*** Data supplied ***

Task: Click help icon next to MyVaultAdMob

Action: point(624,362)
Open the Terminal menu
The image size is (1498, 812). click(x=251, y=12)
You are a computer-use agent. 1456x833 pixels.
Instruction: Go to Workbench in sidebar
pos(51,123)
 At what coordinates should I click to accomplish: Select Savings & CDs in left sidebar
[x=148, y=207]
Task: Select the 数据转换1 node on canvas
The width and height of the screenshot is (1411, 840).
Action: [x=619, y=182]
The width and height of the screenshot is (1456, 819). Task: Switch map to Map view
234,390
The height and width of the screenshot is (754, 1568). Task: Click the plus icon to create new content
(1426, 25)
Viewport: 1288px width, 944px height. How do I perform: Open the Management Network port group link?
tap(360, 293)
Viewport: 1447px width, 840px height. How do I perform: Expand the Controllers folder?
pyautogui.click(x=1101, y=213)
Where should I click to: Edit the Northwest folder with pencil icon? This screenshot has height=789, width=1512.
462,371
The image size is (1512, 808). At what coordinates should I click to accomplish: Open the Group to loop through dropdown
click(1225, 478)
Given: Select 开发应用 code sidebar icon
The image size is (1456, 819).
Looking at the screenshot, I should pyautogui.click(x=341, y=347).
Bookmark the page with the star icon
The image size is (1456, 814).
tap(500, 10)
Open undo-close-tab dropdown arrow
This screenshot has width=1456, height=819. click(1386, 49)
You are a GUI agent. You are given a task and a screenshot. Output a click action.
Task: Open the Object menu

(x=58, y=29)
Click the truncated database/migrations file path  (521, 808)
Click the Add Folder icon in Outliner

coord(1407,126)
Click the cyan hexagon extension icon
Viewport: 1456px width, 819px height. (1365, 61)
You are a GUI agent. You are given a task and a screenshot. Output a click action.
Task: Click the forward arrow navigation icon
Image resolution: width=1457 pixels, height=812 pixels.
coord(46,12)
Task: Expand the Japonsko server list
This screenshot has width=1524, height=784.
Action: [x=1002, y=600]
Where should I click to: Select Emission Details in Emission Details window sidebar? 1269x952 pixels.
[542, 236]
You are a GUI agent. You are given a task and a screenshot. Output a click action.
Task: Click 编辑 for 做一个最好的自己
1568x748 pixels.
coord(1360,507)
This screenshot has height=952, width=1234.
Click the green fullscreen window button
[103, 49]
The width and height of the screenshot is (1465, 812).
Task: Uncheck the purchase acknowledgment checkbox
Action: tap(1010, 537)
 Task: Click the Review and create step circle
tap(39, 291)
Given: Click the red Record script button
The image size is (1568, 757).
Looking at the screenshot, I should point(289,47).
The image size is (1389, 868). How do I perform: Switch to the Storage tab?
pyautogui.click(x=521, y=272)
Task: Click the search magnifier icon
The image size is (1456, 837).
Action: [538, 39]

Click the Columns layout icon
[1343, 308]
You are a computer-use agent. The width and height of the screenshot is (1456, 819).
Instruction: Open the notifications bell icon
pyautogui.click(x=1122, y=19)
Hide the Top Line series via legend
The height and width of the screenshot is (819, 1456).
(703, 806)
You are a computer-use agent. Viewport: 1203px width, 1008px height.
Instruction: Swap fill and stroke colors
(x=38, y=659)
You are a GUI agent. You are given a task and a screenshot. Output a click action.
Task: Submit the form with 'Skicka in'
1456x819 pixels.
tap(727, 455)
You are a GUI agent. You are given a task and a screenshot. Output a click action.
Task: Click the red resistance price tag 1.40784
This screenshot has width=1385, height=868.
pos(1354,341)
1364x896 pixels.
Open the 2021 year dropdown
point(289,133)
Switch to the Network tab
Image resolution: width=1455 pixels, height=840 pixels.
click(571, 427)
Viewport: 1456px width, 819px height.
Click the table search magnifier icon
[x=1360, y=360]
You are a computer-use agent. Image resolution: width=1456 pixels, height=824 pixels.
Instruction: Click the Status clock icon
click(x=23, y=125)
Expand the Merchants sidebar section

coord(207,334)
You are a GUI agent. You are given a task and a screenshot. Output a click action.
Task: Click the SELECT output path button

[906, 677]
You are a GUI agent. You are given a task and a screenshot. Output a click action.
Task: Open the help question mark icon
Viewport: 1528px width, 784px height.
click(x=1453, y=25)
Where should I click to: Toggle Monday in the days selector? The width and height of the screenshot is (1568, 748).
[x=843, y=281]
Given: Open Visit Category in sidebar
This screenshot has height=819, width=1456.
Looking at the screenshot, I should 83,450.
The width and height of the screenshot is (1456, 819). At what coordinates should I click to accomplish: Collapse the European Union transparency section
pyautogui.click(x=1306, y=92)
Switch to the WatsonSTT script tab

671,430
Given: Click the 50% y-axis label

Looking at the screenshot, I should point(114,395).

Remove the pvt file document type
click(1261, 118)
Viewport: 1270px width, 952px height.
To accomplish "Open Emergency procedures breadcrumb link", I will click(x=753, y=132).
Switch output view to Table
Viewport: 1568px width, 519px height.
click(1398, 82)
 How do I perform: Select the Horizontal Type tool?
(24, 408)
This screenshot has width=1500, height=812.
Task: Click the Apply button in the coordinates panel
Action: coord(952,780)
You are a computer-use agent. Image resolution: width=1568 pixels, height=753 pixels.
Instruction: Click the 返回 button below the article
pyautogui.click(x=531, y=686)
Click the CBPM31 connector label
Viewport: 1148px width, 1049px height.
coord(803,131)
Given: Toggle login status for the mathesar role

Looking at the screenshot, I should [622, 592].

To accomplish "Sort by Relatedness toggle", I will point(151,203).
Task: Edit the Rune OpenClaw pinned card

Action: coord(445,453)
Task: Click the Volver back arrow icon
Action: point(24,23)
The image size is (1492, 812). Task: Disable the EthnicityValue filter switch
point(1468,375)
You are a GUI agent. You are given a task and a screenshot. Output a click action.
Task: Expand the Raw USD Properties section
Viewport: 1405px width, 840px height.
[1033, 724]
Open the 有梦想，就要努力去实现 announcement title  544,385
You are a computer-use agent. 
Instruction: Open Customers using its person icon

*** End of Data supplied ***

### Problem details
Please write out, exactly as they appear, the lines from the one containing "Viewport: 1405px width, 840px height." through the last line of the records above, and nothing more.

### Exercise answer
Viewport: 1405px width, 840px height.
[1033, 724]
Open the 有梦想，就要努力去实现 announcement title  544,385
You are a computer-use agent. 
Instruction: Open Customers using its person icon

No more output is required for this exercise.